Dans le second axe, elle a mis en évidence un doublement de l’incidence des cancers non inclus dans la définition du sida chez les personnes infectées par le VIH, par rapport à la population générale de même âge et de même sexe, y compris à l’ère des multithérapies antirétrovirales. Elle a montré que l'immunodépression est un facteur de risque majeur tant des cancers inclus sida (lymphome non hodgkinien, maladie de Kaposi, cancer du col de l'utérus) que des cancers non inclus sida (poumon, foie, canal anal, maladie de Hodgkin). Plus récemment, elle a montré que, chez les personnes traitées, dont la charge virale est contrôlée et dont le taux de CD4 est restauré au-dessus de 500/mm3 depuis au moins deux ans, le risque de lymphome non hodgkinien n'est plus supérieur à celui observé dans la population générale. Dans le cadre d’une étude cas-témoins nichée dans la cohorte FHDH de l’ANRS, elle a montré que le risque d’infarctus est augmenté par l’exposition aux inhibiteurs de protéase, confirmant ses résultats publiés dès 2003, et que l’association avec l’exposition à l’abacavir ne peut pas être considérée comme étant en cause. Elle a également montré le rôle de la réplication du VIH et du statut immunologique sur le risque d´infarctus du myocarde, indépendamment des facteurs de risque traditionnels et de l´exposition aux antirétroviraux.

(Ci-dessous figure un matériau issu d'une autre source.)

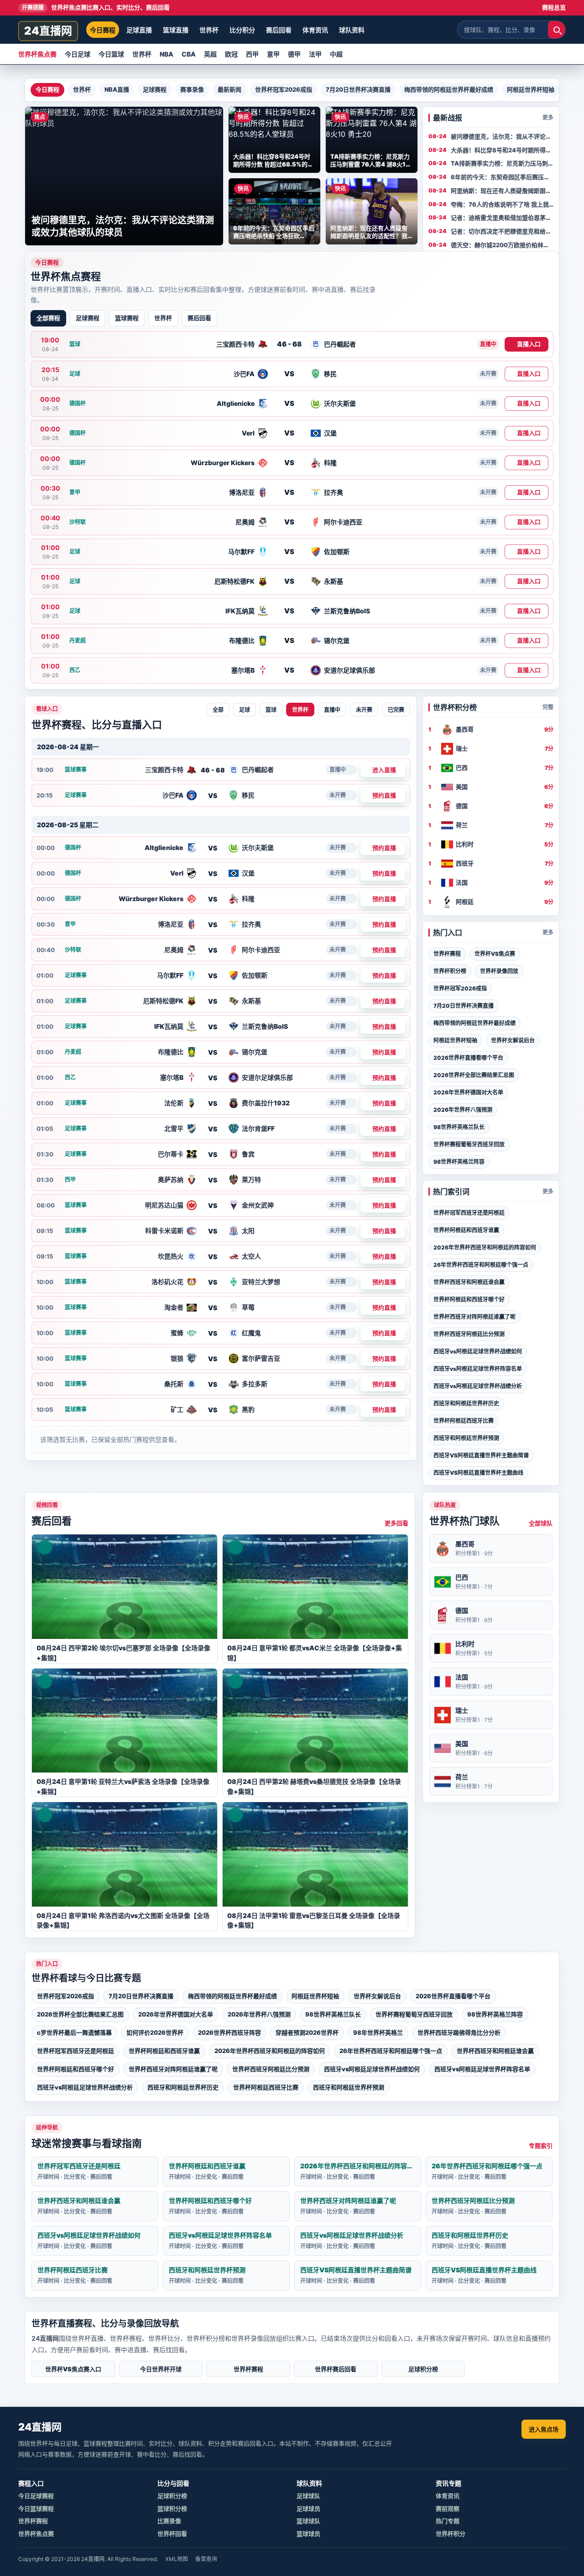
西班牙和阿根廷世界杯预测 (466, 1438)
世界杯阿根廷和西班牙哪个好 (469, 1299)
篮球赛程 (127, 317)
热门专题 (447, 2520)
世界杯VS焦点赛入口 (73, 2369)
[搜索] (556, 29)
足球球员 (308, 2508)
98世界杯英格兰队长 (459, 1127)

Pour ce qui concerne l'axe 3, elle a contribué à la mise en évidence de la grande proportion de la prise en charge tardive en France. Ce travail vient d'être réactualisé pour prendre en compte la nouvelle définition, à laquelle à laquelle, elle a contribuée. Il s’agit maintenant de prise en charge survenant lorsque le nombre de lymphocytes CD4 est inférieur à 350/mm3 ou un stade sida lors du premier recours à l’hôpital. Avec ses collaborateurs, elle montre que près d’un patient sur deux est pris en charge tardivement et que les conséquences de la prise en charge tardive sur le risque de décès persistent jusqu’à quatre ans après la prise en charge, par comparaison à un patient pris en charge plus tôt, y compris pour les personnes dont l’immunodépression est modérée (nombre de CD4 compris entre 200 et 350/mm3).

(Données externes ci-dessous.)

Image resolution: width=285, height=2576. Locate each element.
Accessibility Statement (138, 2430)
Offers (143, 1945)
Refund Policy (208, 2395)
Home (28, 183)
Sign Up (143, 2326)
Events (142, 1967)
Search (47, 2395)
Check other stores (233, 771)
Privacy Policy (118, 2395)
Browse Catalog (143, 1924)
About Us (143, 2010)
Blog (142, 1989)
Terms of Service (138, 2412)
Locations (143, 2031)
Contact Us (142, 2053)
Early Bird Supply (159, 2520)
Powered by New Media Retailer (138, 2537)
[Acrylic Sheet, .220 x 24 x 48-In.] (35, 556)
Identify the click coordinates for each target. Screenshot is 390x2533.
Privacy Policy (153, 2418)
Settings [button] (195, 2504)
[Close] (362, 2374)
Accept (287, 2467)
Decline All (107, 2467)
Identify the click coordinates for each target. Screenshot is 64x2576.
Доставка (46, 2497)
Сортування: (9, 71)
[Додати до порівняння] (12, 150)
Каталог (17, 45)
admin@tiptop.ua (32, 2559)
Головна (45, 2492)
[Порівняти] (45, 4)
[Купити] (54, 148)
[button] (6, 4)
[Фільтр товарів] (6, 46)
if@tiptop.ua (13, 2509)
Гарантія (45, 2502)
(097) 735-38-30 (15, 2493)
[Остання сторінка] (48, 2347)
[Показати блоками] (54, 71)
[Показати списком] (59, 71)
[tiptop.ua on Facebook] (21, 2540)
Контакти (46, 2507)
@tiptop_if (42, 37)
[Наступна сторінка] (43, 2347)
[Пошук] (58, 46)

Outre ces travaux, Dominique Costagliola a une importante activité d'expertise scientifique, en France et à l'étranger, et une forte implication dans l’expertise en santé, notamment sur le risque viral en transfusion, l’évaluation du risque potentiel associé au vaccin contre l’hépatite B, l’évaluation des risques associés à l’hormonothérapie substitutive, le risque lié aux encéphalopathies subaiguës spongiformes transmissibles, notamment l’encéphalopathie spongiforme bovine, sur la prise en charge des patients séropositifs pour le VIH et en matière de médicaments.